According to Finance Ministry spokesperson George Panteli, a home of more than 170 sqm under the new law gets the standard 19% VAT for every square metre over the limit.
But a home covering more than 220 square metres would not be eligible for the lower VAT rate of 5% and instead incur 19% for the whole project.
Currently, this is applicable for homes over 275 square metres.
Regarding flats, only the first 90 square metres of an apartment covering a maximum of 110 square metres will be taxed 5% VAT.
The proposed legislation provides a short grace period ending in November this year.

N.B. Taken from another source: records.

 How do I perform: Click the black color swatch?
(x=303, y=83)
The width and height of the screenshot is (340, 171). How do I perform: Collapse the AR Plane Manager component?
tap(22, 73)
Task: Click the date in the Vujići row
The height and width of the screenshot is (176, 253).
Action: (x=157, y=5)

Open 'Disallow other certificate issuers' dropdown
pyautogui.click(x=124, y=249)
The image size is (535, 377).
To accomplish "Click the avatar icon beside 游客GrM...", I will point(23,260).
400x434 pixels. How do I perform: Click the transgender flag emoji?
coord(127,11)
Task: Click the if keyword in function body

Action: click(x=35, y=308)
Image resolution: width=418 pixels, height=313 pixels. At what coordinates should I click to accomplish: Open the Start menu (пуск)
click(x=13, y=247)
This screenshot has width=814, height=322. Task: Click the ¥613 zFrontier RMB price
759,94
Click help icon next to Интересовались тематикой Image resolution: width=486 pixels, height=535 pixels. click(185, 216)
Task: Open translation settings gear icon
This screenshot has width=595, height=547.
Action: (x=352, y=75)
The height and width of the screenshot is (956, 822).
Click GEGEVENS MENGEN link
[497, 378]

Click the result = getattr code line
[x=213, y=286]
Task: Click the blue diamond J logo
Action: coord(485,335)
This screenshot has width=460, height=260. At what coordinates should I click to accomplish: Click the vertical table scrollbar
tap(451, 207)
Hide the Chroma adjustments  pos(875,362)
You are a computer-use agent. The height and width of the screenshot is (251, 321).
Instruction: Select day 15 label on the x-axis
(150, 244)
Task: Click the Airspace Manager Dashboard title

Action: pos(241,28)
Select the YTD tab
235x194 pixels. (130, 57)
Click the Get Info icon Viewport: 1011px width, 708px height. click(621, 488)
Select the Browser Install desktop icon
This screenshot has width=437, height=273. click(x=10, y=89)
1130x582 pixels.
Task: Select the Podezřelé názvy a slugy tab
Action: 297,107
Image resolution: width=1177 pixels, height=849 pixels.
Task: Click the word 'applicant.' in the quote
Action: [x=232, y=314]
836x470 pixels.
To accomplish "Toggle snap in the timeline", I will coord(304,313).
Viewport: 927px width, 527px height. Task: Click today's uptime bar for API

Talking to MPs on Monday, Panteli clarified that the amendments were prepared based on statistical data and data coming to light during the infringement procedure launched by the European Commission over Nicosia’s dubious Citizenship for Investment scheme.
Foreign investors eyeing a Cypriot passport were taking advantage of the current legislation when buying luxury apartments in towers, getting away with the low 5% VAT clause.
Land developers have warned the new directive will push up the cost of buying a house even higher at a time when soaring prices of building materials inflate construction costs, while rents will increase significantly.
The increase in property prices would make things difficult for a family of two to acquire a three-bedroom flat, as such property will no longer be eligible for the low-end VAT.
In earlier comments to the Financial Mirror, the chair of the Technical Chamber of Cyprus (ETEK), Constantinos Constanti, said that a couple building a home of 221 square metres would be paying an additional €42,000.
“As things stand today, the average cost of building such a home would be around €315,000, with the VAT due amounting to €15,000.
“Should the directive be adopted, then couples will be called to pay €42,000 on top of the initial €15,000,” said Constanti.
He argued that tweaking VAT legislation on housing would see many couples postpone their dream of owning their own home.
Considering difficulties that will arise for young couples, Cyprus MPs are unwilling to pass the legislation, which has been lingering in the House since the beginning of the year.
The chair of the Finance Committee, and DIKO MP Christiana Erotokritou, said MPs were in a dilemma.
“We either accept paying hefty fines to the European Commission if we do not change the legislation or we proceed with the amendment at some cost. The reason is the misuse of the previous legislation”.